Myth #2: Catholics Don’t Care About the Bible. This myth is rampant, especially in some (but not all) Protestant churches. The accusations are varied: Catholics say a priest forgives you. That’s not in the Bible! or Catholics drink blood each Sunday. That’s not in the Bible! or Catholics observe Advent and Lent, plus they baptize babies who can’t consent. That’s not in the Bible! My personal favorite: Catholics don’t even read the Bible. They’re not allowed to! 

Unfortunately, many of these statements about Catholic doctrines not having a Biblical foundation are based on myths within a myth. Perhaps someone had heard a Catholic family member describe a faith practice incorrectly. Or, maybe someone has encountered a former Catholic who is angry with the Church (and is often poorly catechized), and is determined to spread their own understanding of Catholic teaching.

While I don’t have time to delve into the Biblical basis for Catholic teachings, I can say that Catholics have a strong reverence for the Bible as the inspired Word of God. If you attend any Catholic Mass, you will notice that the Mass is absolutely soaked in the words and story of the Bible. There are multiple readings: the Old Testament, a Psalm, often a second reading from the Epistles, and always, always, always a Gospel reading. That’s a reading from each part of the Bible each and every Sunday! In a three-year liturgical year cycle, a Catholic will have heard the entire Bible read. How awesome is that!
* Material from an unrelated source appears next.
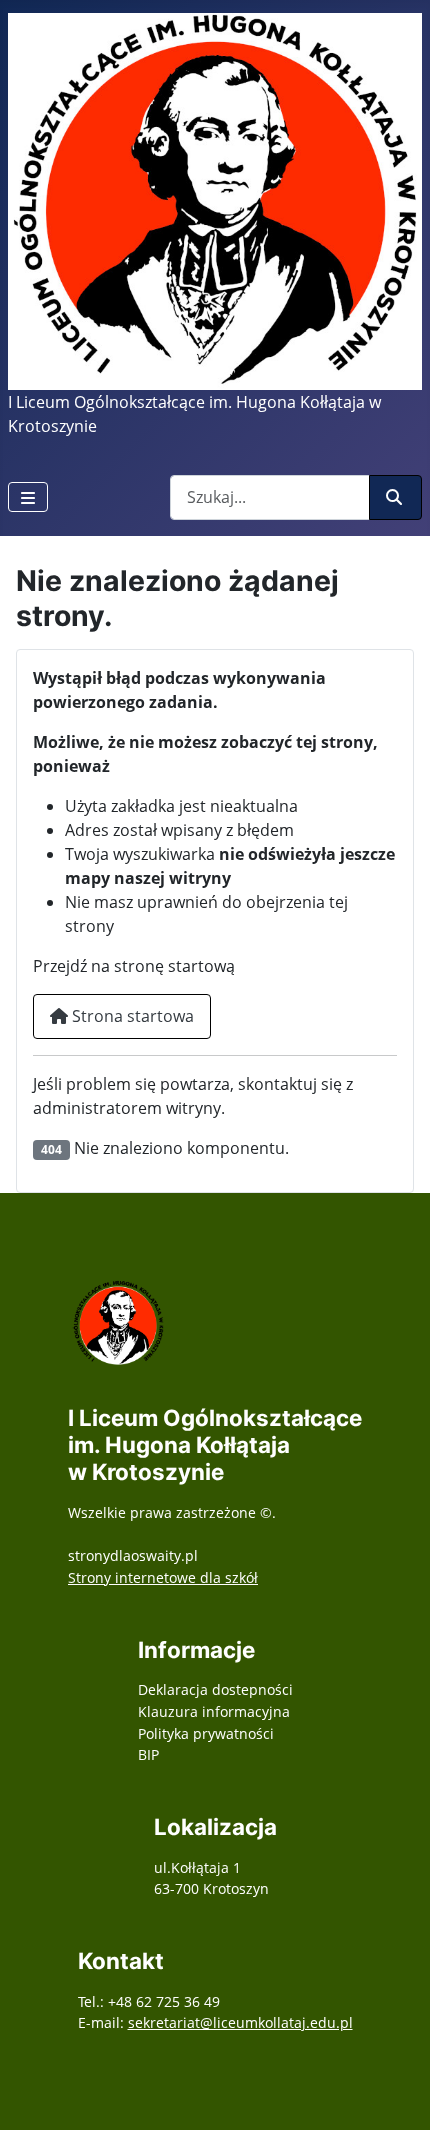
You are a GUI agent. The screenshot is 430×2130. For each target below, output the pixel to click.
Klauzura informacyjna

Another example, before receiving the Eucharist, Catholics say, “Lord, I am not worthy that you should enter under my roof, but only the say the words and my soul shall be healed” (Matthew 8:8). So, each time we receive Communion, Catholics are reminded that though we are not worthy of God, He comes to each one of us in the Eucharist. There are so many ways that Catholics reverence the Bible, just in the Mass alone. In fact, Pope Francis admonished Catholics to carry our Bibles just like we carry our smartphones.

Food For Thought

If you’re a convert to Catholicism, are there any myths that you believed prior to your confirmation? If you’re a cradle Catholic, did you have misunderstandings that were cleared up upon further study? Are you a non-Catholic who may have a misunderstanding? If so, I’d love to hear your stories below. It’s important that we always promote the truth in charity and love. I look forward to reading your comments and stories. Have a blessed Sunday!